─── Selected excerpt ───

China’s FDI down 29% YoY in the first half of the year, foreign investment declining for 13 consecutive months.

In the midst of China’s deteriorating political and economic environment, foreign investment has been declining for 13 consecutive months. In the first half of this year, China’s actual use of foreign direct investment (FDI) dropped by 29.1% compared to the same period last year.

On July 12, data from the Chinese Ministry of Commerce revealed that the total amount of actual foreign investment used in the country in the first half of the year was 498.91 billion yuan (RMB), showing a 29.1% year-on-year decrease. This decline, exceeding the 28.2% decrease in the previous five months, continued the downward trend that began in June 2023.

Regarding the reasons for the continuous decline in foreign direct investment in China, Professor Sun Guoxiang from the International Affairs and Business Department of Nanhua University recently told Epoch Times that firstly, it is due to the continuous contraction of the domestic market in China. Secondly, it is related to the treatment of foreign companies by the Chinese Communist Party. Thirdly, there is a geopolitical and economic dimension, specifically concerning the issue of supply chain restructuring.

He mentioned that the Chinese Communist Party no longer has the capability to implement any policies to reverse the current economic downturn. “Currently, China’s economy is riddled with problems and must undergo comprehensive structural and institutional reforms in both the economic and political systems.”

─── Information ───

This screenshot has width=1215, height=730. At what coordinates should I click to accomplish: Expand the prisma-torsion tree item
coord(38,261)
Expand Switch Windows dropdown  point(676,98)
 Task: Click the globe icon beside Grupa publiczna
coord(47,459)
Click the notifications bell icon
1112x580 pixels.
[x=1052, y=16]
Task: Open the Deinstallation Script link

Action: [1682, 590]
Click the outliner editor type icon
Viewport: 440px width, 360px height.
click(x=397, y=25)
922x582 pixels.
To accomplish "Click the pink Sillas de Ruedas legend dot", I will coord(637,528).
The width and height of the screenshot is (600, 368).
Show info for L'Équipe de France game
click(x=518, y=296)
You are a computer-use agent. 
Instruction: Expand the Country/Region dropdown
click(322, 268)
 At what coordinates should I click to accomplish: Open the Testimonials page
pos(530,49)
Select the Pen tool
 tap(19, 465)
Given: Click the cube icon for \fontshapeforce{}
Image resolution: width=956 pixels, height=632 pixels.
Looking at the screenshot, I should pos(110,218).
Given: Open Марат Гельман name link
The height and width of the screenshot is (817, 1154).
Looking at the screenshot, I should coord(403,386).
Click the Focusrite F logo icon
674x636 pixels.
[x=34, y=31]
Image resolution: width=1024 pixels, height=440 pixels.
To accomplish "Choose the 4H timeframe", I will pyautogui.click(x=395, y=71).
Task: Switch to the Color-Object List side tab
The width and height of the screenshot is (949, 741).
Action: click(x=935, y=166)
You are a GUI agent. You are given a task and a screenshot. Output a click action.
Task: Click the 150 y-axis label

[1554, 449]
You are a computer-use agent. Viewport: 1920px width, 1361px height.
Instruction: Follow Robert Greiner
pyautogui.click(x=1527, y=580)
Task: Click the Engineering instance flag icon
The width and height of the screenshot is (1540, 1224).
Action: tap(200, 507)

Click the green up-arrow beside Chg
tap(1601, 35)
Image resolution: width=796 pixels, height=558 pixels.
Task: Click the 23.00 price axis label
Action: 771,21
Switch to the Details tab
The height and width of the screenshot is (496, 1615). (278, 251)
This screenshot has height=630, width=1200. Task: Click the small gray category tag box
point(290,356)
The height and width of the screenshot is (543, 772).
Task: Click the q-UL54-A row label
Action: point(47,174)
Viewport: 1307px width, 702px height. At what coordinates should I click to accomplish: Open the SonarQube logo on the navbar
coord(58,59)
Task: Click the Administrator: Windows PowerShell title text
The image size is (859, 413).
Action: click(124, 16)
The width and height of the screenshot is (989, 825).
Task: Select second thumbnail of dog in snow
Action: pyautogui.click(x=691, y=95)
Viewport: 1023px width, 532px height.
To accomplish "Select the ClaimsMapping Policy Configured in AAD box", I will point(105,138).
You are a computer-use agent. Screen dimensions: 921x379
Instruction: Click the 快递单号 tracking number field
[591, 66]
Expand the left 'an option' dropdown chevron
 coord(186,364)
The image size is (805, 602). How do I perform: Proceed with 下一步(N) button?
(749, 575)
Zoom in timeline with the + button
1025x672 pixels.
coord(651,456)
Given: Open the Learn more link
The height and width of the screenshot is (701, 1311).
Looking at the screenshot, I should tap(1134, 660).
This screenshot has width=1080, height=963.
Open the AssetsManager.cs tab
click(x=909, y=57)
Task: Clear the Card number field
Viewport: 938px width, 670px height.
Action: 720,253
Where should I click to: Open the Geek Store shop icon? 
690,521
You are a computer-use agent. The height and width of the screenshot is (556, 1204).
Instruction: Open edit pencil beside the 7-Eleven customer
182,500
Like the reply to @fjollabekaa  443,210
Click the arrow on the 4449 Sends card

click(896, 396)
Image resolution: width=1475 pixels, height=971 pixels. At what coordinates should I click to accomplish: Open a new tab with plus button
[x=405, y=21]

───

### Task set
A. Copy the passage of the article on China's falling foreign investment between "China’s FDI down" and "in June 2023.", inclusive.
B. Pick up the article on China's falling foreign investment after its last sentence and continue it.

### Task-by-task results
A.
China’s FDI down 29% YoY in the first half of the year, foreign investment declining for 13 consecutive months.

In the midst of China’s deteriorating political and economic environment, foreign investment has been declining for 13 consecutive months. In the first half of this year, China’s actual use of foreign direct investment (FDI) dropped by 29.1% compared to the same period last year.

On July 12, data from the Chinese Ministry of Commerce revealed that the total amount of actual foreign investment used in the country in the first half of the year was 498.91 billion yuan (RMB), showing a 29.1% year-on-year decrease. This decline, exceeding the 28.2% decrease in the previous five months, continued the downward trend that began in June 2023.

B.
On March 19, the State Council General Office of the Chinese Communist Party issued the “Action Plan for Greater Efforts to Attract and Utilize Foreign Capital,” proposing 24 measures in five areas, emphasizing the need to strengthen the confidence of foreign capital in developing in China. The plan includes reducing the negative list for foreign investment access, completely eliminating restrictions on foreign investment in manufacturing, and advancing openness in telecommunications and medical sectors.

This action plan also includes visa facilitation measures, with the validity period of visas for personnel of foreign investment enterprises and their family members extended to two years upon entry.

In response, Taiwanese economist and political commentator Huang Shicong previously told Epoch Times, “China’s investment environment cannot be improved simply by the so-called advantages of open markets.” He pointed out, “The key lies in the Chinese Communist Party’s attitude towards foreign capital. With so many foreign consulting companies being investigated and the deteriorating political situation between China and the United States, these are the major impediments to foreign investment in China.”

“It’s not enough to just say you’ve opened the market for foreign investment to come in. If there are security concerns and issues with personal safety, who would still want to invest?” Huang Shicong remarked.